▶ PROBLEM DETAILS:
Copy out each of the following items word for word, with nothing changed.

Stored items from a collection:
______________________________
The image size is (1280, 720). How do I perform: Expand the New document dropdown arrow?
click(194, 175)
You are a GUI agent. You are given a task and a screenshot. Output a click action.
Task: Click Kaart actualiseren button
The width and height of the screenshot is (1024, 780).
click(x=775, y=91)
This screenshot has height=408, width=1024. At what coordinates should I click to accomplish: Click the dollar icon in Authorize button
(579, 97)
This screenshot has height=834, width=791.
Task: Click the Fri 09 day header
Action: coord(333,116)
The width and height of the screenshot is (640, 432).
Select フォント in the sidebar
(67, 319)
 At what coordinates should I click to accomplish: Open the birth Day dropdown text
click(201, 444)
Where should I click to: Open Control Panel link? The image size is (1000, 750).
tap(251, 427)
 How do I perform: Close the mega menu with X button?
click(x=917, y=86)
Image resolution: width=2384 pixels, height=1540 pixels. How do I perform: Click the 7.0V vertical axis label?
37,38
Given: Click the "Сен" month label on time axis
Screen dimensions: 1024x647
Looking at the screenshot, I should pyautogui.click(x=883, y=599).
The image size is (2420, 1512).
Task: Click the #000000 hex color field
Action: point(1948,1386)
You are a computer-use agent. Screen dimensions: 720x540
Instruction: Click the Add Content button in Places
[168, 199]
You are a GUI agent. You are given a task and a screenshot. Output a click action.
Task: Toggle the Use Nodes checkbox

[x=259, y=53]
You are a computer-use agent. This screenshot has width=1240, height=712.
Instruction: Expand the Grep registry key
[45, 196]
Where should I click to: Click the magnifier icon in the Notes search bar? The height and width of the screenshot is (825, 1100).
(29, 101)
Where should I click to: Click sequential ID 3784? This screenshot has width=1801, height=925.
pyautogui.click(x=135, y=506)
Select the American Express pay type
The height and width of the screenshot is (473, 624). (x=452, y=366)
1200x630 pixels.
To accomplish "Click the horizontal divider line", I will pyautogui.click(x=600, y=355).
______________________________
▶ RESPONSE TO THIS EXERCISE:
The image size is (1280, 720). How do I perform: Expand the New document dropdown arrow?
click(194, 175)
You are a GUI agent. You are given a task and a screenshot. Output a click action.
Task: Click Kaart actualiseren button
The width and height of the screenshot is (1024, 780).
click(x=775, y=91)
This screenshot has height=408, width=1024. At what coordinates should I click to accomplish: Click the dollar icon in Authorize button
(579, 97)
This screenshot has height=834, width=791.
Task: Click the Fri 09 day header
Action: coord(333,116)
The width and height of the screenshot is (640, 432).
Select フォント in the sidebar
(67, 319)
 At what coordinates should I click to accomplish: Open the birth Day dropdown text
click(201, 444)
Where should I click to: Open Control Panel link? The image size is (1000, 750).
tap(251, 427)
 How do I perform: Close the mega menu with X button?
click(x=917, y=86)
Image resolution: width=2384 pixels, height=1540 pixels. How do I perform: Click the 7.0V vertical axis label?
37,38
Given: Click the "Сен" month label on time axis
Screen dimensions: 1024x647
Looking at the screenshot, I should pyautogui.click(x=883, y=599).
The image size is (2420, 1512).
Task: Click the #000000 hex color field
Action: point(1948,1386)
You are a computer-use agent. Screen dimensions: 720x540
Instruction: Click the Add Content button in Places
[168, 199]
You are a GUI agent. You are given a task and a screenshot. Output a click action.
Task: Toggle the Use Nodes checkbox

[x=259, y=53]
You are a computer-use agent. This screenshot has width=1240, height=712.
Instruction: Expand the Grep registry key
[45, 196]
Where should I click to: Click the magnifier icon in the Notes search bar? The height and width of the screenshot is (825, 1100).
(29, 101)
Where should I click to: Click sequential ID 3784? This screenshot has width=1801, height=925.
pyautogui.click(x=135, y=506)
Select the American Express pay type
The height and width of the screenshot is (473, 624). (x=452, y=366)
1200x630 pixels.
To accomplish "Click the horizontal divider line", I will pyautogui.click(x=600, y=355).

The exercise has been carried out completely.